基于比较基因组学和蛋白质组学探究浸矿微生物Acidithiobacillus ferrivorans 抗寒耐酸的分子机理

Psychrotolerant acidophiles are important bioleaching microorganisms, but the molecular mechanisms of their cold and acid tolerance and the bioleaching mechanism are not well understood. This has hindered the development of biohydrometallurgy technology at low temperature. This project takes the typical psychrotolerant acidophile Acidithiobacillus ferrivorans YL15 as an research object. The main research includes three parts: “comparative genomics analysis of Acidithiobacillus ferrivorans”, “the comparative proteomics analysis of Acidithiobacillus ferrivorans under cold and acid stresses”, and “the expression of key functional genes during bioleaching of pyrite at low temperature“. At first, the physiological and biochemical properties of Acidithiobacillus ferrivorans are analyzed and comparative genomics analysis is carried out between the species and its phylogenetic neighbors. After bioinformatics comparison, some genes with important biological functions would be found. After that, the comparative proteomics analysis is performed to understand the adaptation mechanism of Acidithiobacillus ferrivorans under the cold and acid dual stresses. This would lead to the discovery of some key functional proteins with respect to the cold and acid tolerance and even their molecular regulation network. Finally, the differential expression of key function genes during bioleaching of pyrite at low temperature and the dissolution of mineral as well as its rate-limit step are explored. These would clarify the correlative mechanism among the cold and acid dual stresses, expression of critical functional genes and the metal extraction rate during bioleaching at low temperature. All the results would provide some theoretical guidance for the clarification of bioleaching mechanism at low temperature.
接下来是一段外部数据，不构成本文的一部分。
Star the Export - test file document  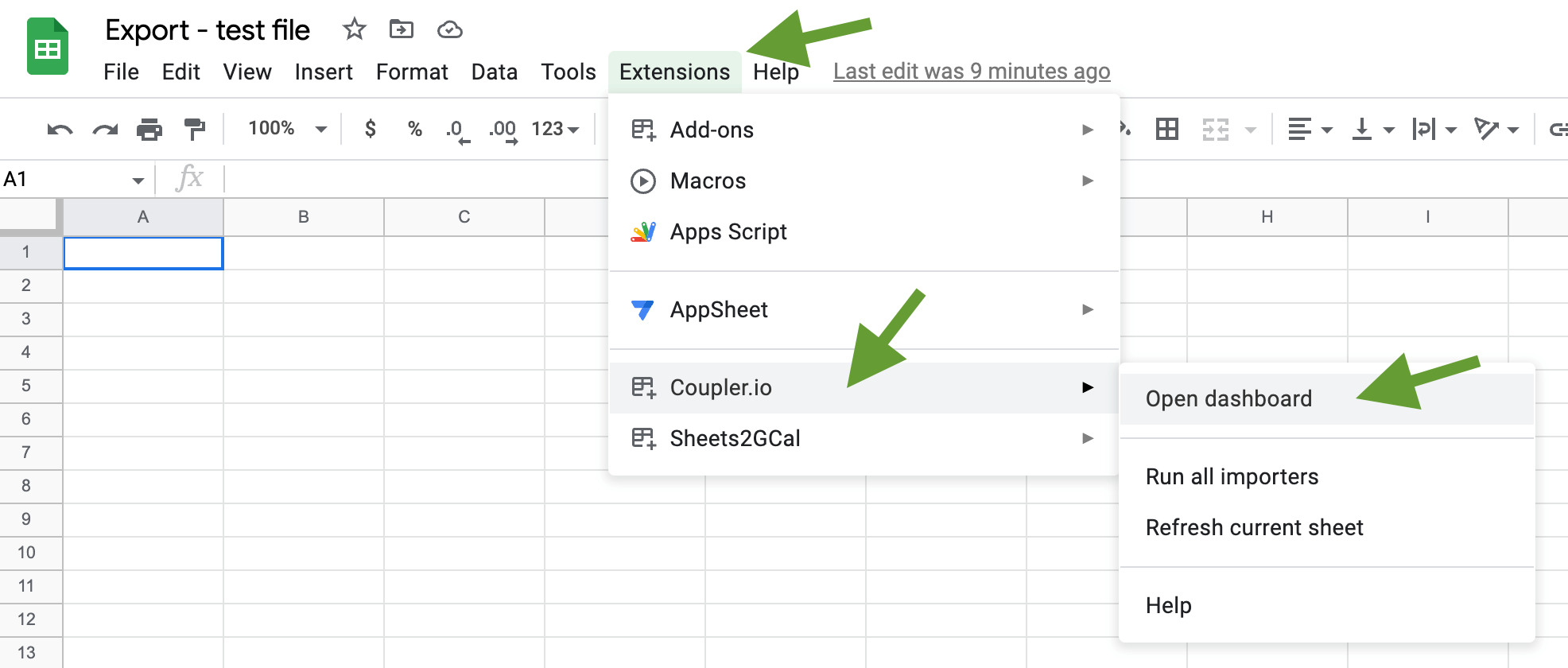pyautogui.click(x=354, y=30)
耐冷嗜酸菌是一类重要的浸矿微生物，但目前关于耐冷嗜酸菌的环境适应机制及其浸矿机理尚未明确，限制了低温生物浸矿技术的发展。本项目以耐冷嗜酸菌Acidithiobacillus ferrivorans YL15为研究对象，围绕“菌种比较基因组学分析”、“菌种比较蛋白质组学分析”和“低温生物浸矿”三个方面展开研究。首先确定菌种的最适生长参数，并将该菌与其近缘物种的全基因组进行比较，通过生物信息学比对，初步挖掘菌种具有重要生物学功能的基因；此后，采用比较蛋白质组学技术探讨寒冷和酸双重胁迫下菌种显著差异表达的蛋白，揭示菌种抗寒耐酸的关键功能基因及其分子调控网络；最后，探明黄铁矿低温生物浸出过程中菌种关键功能基因的差异表达情况，并考察矿物氧化溶解反应及其限速步骤。通过以上研究，查明寒冷和酸双重胁迫—关键功能基因差异表达—金属浸出效率三者之间的关联机制，为低温生物浸矿机理的阐明提供理论指导。
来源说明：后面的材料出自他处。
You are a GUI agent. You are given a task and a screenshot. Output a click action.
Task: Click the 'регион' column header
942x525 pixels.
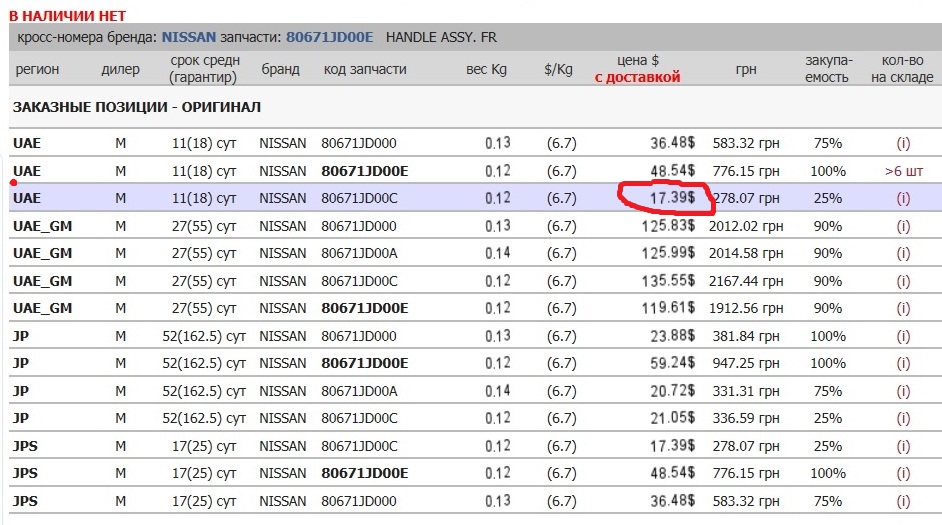(x=37, y=69)
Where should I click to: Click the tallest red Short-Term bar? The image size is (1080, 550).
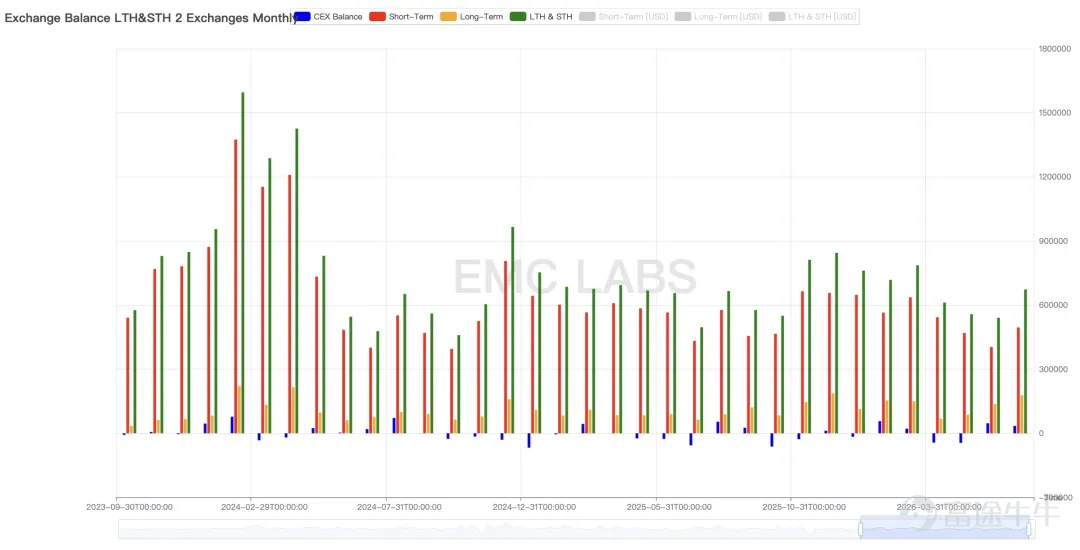pos(236,286)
耐冷嗜酸菌在硫化矿物低温生物浸出过程中扮演着关键角色，但其抗寒耐酸机制及低温浸矿机理仍然不清楚，限制了低温生物浸矿技术的发展。基于此，本项目以典型耐冷嗜酸菌Acidithiobacillus ferrivorans为研究对象，首先探究了自主分离的Acidithiobacillus ferrivorans菌株YL15在不同pH和温度下的生长特性，确定其最适生长pH为2.2。研究了低温浸出黄铜矿的机制，发现YL15在6℃能促进黄铜矿的溶浸，并且减少钝化物的产生。比较了Acidithiobacillus ferrivorans及其近缘物种的基因组，发现Acidithiobacillus ferrivorans具有一系列特有基因，这些基因涉及能量代谢、氨基酸代谢、信号转导、膜运输等途径，可能与A.ferrivorans适应复杂的外部环境有关。采用基于TMT的比较蛋白质组学进一步挖掘YL15冷适应和耐酸的相关蛋白，发现与细胞运动和趋化、细胞膜、生物大分子定位、双组分系统、生物膜形成相关蛋白的表达同时在低温和低pH下显著上调，而在低温和低pH双重胁迫下，一些蛋白如碳代谢、核苷酸代谢相关的蛋白表达水平则会下调。推测Acidithiobacillus ferrivorans通过这些通路蛋白的上调/下调，以此来适应低温和低pH环境。通过该项目的研究，发现了与耐冷嗜酸菌适应低温、低pH的关键通路和关键基因（蛋白），揭示了Acidithiobacillus ferrivorans抗寒耐酸的分子机制和黄铜矿低温生物溶浸机理，可为低温浸矿提供参考。